--- Directions ---
Each entry must be output once more without any change.

[Data extracts]

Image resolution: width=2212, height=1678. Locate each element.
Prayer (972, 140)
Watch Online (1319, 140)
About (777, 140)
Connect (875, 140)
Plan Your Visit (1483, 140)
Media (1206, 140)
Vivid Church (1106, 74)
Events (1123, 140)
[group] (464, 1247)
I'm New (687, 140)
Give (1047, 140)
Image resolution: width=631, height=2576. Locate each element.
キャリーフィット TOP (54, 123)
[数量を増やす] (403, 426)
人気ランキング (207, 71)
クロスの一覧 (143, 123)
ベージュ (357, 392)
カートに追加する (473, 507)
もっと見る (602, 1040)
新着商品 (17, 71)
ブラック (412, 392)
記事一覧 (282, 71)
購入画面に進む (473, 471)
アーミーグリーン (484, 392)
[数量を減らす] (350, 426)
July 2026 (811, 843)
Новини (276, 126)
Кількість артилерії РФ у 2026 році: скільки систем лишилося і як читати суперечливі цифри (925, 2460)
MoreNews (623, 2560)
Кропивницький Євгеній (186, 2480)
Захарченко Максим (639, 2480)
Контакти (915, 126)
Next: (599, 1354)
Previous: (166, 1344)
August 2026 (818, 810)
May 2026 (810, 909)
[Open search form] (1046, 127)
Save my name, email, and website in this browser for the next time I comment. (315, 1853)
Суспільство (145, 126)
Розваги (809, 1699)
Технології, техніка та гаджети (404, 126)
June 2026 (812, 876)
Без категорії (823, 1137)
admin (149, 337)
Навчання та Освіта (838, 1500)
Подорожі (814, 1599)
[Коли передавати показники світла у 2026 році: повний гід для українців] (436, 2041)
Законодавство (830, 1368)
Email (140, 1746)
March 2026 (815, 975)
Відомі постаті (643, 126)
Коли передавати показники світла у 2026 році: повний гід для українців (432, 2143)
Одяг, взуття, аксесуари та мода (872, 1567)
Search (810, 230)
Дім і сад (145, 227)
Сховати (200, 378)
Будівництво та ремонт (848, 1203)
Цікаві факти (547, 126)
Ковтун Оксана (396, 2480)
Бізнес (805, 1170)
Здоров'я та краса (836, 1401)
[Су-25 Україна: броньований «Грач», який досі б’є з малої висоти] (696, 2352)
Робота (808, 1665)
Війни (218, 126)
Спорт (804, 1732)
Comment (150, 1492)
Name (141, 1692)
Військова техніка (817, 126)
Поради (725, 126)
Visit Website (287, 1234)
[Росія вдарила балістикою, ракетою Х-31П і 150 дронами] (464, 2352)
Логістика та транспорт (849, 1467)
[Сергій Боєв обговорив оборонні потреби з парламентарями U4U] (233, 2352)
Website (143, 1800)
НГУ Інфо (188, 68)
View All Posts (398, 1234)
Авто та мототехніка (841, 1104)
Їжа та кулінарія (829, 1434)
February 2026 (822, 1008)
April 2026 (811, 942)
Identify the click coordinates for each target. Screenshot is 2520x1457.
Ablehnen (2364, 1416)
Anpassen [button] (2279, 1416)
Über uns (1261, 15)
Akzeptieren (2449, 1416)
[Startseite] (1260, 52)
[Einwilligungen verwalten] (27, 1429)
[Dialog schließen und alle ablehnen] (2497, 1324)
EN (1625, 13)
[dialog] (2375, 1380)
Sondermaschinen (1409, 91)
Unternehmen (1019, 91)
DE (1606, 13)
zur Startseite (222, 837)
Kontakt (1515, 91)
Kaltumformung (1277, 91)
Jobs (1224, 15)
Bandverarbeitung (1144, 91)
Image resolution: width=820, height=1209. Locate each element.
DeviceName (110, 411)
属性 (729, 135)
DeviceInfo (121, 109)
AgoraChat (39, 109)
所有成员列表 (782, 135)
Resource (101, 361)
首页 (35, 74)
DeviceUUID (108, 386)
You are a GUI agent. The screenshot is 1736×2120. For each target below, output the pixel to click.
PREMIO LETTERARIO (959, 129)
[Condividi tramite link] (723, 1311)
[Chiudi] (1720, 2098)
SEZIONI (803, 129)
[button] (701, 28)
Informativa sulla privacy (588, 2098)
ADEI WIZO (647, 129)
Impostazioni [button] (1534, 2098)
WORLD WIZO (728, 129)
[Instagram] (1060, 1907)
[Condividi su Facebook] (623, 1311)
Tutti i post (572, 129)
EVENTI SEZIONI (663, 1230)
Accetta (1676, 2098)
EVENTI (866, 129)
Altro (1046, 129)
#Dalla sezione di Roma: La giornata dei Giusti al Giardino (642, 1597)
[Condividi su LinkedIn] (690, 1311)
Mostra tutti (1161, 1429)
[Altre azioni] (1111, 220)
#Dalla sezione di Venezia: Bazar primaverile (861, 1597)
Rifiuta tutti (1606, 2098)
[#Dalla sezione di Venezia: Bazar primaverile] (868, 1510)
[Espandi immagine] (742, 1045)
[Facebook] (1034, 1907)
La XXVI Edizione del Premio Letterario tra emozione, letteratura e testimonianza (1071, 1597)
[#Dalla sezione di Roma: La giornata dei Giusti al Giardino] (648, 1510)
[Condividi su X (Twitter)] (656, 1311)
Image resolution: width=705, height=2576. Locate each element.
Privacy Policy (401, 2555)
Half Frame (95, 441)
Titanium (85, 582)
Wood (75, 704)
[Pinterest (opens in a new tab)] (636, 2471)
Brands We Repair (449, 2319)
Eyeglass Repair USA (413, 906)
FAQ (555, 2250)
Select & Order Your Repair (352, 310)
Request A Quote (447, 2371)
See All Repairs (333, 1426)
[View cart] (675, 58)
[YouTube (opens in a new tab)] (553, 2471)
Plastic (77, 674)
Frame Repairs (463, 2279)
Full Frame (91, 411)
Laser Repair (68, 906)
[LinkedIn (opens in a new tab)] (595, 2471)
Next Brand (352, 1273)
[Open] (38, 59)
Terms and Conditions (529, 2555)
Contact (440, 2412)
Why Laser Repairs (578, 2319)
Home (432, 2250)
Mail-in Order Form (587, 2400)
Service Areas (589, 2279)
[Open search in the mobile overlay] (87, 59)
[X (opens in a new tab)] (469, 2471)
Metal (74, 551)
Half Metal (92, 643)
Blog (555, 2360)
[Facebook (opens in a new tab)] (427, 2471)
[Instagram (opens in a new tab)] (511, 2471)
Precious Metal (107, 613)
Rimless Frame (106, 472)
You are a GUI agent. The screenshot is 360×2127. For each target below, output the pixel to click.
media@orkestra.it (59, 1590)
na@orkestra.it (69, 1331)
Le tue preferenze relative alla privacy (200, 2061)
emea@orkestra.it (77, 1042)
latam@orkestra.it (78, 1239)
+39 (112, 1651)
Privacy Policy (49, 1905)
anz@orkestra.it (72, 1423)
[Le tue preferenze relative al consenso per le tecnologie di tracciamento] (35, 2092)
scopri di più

[/Data extracts]

--- Solved problem ---
Image resolution: width=2212, height=1678. Locate each element.
Prayer (972, 140)
Watch Online (1319, 140)
About (777, 140)
Connect (875, 140)
Plan Your Visit (1483, 140)
Media (1206, 140)
Vivid Church (1106, 74)
Events (1123, 140)
[group] (464, 1247)
I'm New (687, 140)
Give (1047, 140)
Image resolution: width=631, height=2576. Locate each element.
キャリーフィット TOP (54, 123)
[数量を増やす] (403, 426)
人気ランキング (207, 71)
クロスの一覧 (143, 123)
ベージュ (357, 392)
カートに追加する (473, 507)
もっと見る (602, 1040)
新着商品 (17, 71)
ブラック (412, 392)
記事一覧 (282, 71)
購入画面に進む (473, 471)
アーミーグリーン (484, 392)
[数量を減らす] (350, 426)
July 2026 (811, 843)
Новини (276, 126)
Кількість артилерії РФ у 2026 році: скільки систем лишилося і як читати суперечливі цифри (925, 2460)
MoreNews (623, 2560)
Кропивницький Євгеній (186, 2480)
Захарченко Максим (639, 2480)
Контакти (915, 126)
Next: (599, 1354)
Previous: (166, 1344)
August 2026 (818, 810)
May 2026 (810, 909)
[Open search form] (1046, 127)
Save my name, email, and website in this browser for the next time I comment. (315, 1853)
Суспільство (145, 126)
Розваги (809, 1699)
Технології, техніка та гаджети (404, 126)
June 2026 (812, 876)
Без категорії (823, 1137)
admin (149, 337)
Навчання та Освіта (838, 1500)
Подорожі (814, 1599)
[Коли передавати показники світла у 2026 році: повний гід для українців] (436, 2041)
Законодавство (830, 1368)
Email (140, 1746)
March 2026 (815, 975)
Відомі постаті (643, 126)
Коли передавати показники світла у 2026 році: повний гід для українців (432, 2143)
Одяг, взуття, аксесуари та мода (872, 1567)
Search (810, 230)
Дім і сад (145, 227)
Сховати (200, 378)
Будівництво та ремонт (848, 1203)
Цікаві факти (547, 126)
Ковтун Оксана (396, 2480)
Бізнес (805, 1170)
Здоров'я та краса (836, 1401)
[Су-25 Україна: броньований «Грач», який досі б’є з малої висоти] (696, 2352)
Робота (808, 1665)
Війни (218, 126)
Спорт (804, 1732)
Comment (150, 1492)
Name (141, 1692)
Військова техніка (817, 126)
Поради (725, 126)
Visit Website (287, 1234)
[Росія вдарила балістикою, ракетою Х-31П і 150 дронами] (464, 2352)
Логістика та транспорт (849, 1467)
[Сергій Боєв обговорив оборонні потреби з парламентарями U4U] (233, 2352)
Website (143, 1800)
НГУ Інфо (188, 68)
View All Posts (398, 1234)
Авто та мототехніка (841, 1104)
Їжа та кулінарія (829, 1434)
February 2026 (822, 1008)
April 2026 (811, 942)
Identify the click coordinates for each target. Screenshot is 2520x1457.
Ablehnen (2364, 1416)
Anpassen [button] (2279, 1416)
Über uns (1261, 15)
Akzeptieren (2449, 1416)
[Startseite] (1260, 52)
[Einwilligungen verwalten] (27, 1429)
[Dialog schließen und alle ablehnen] (2497, 1324)
EN (1625, 13)
[dialog] (2375, 1380)
Sondermaschinen (1409, 91)
Unternehmen (1019, 91)
DE (1606, 13)
zur Startseite (222, 837)
Kontakt (1515, 91)
Kaltumformung (1277, 91)
Jobs (1224, 15)
Bandverarbeitung (1144, 91)
Image resolution: width=820, height=1209. Locate each element.
DeviceName (110, 411)
属性 (729, 135)
DeviceInfo (121, 109)
AgoraChat (39, 109)
所有成员列表 (782, 135)
Resource (101, 361)
首页 (35, 74)
DeviceUUID (108, 386)
You are a GUI agent. The screenshot is 1736×2120. For each target below, output the pixel to click.
PREMIO LETTERARIO (959, 129)
[Condividi tramite link] (723, 1311)
[Chiudi] (1720, 2098)
SEZIONI (803, 129)
[button] (701, 28)
Informativa sulla privacy (588, 2098)
ADEI WIZO (647, 129)
Impostazioni [button] (1534, 2098)
WORLD WIZO (728, 129)
[Instagram] (1060, 1907)
[Condividi su Facebook] (623, 1311)
Tutti i post (572, 129)
EVENTI SEZIONI (663, 1230)
Accetta (1676, 2098)
EVENTI (866, 129)
Altro (1046, 129)
#Dalla sezione di Roma: La giornata dei Giusti al Giardino (642, 1597)
[Condividi su LinkedIn] (690, 1311)
Mostra tutti (1161, 1429)
[Altre azioni] (1111, 220)
#Dalla sezione di Venezia: Bazar primaverile (861, 1597)
Rifiuta tutti (1606, 2098)
[#Dalla sezione di Venezia: Bazar primaverile] (868, 1510)
[Espandi immagine] (742, 1045)
[Facebook] (1034, 1907)
La XXVI Edizione del Premio Letterario tra emozione, letteratura e testimonianza (1071, 1597)
[#Dalla sezione di Roma: La giornata dei Giusti al Giardino] (648, 1510)
[Condividi su X (Twitter)] (656, 1311)
Image resolution: width=705, height=2576. Locate each element.
Privacy Policy (401, 2555)
Half Frame (95, 441)
Titanium (85, 582)
Wood (75, 704)
[Pinterest (opens in a new tab)] (636, 2471)
Brands We Repair (449, 2319)
Eyeglass Repair USA (413, 906)
FAQ (555, 2250)
Select & Order Your Repair (352, 310)
Request A Quote (447, 2371)
See All Repairs (333, 1426)
[View cart] (675, 58)
[YouTube (opens in a new tab)] (553, 2471)
Plastic (77, 674)
Frame Repairs (463, 2279)
Full Frame (91, 411)
Laser Repair (68, 906)
[LinkedIn (opens in a new tab)] (595, 2471)
Next Brand (352, 1273)
[Open] (38, 59)
Terms and Conditions (529, 2555)
Contact (440, 2412)
Why Laser Repairs (578, 2319)
Home (432, 2250)
Mail-in Order Form (587, 2400)
Service Areas (589, 2279)
[Open search in the mobile overlay] (87, 59)
[X (opens in a new tab)] (469, 2471)
Metal (74, 551)
Half Metal (92, 643)
Blog (555, 2360)
[Facebook (opens in a new tab)] (427, 2471)
[Instagram (opens in a new tab)] (511, 2471)
Precious Metal (107, 613)
Rimless Frame (106, 472)
You are a GUI agent. The screenshot is 360×2127. For each target below, output the pixel to click.
media@orkestra.it (59, 1590)
na@orkestra.it (69, 1331)
Le tue preferenze relative alla privacy (200, 2061)
emea@orkestra.it (77, 1042)
latam@orkestra.it (78, 1239)
+39 (112, 1651)
Privacy Policy (49, 1905)
anz@orkestra.it (72, 1423)
[Le tue preferenze relative al consenso per le tecnologie di tracciamento] (35, 2092)
scopri di più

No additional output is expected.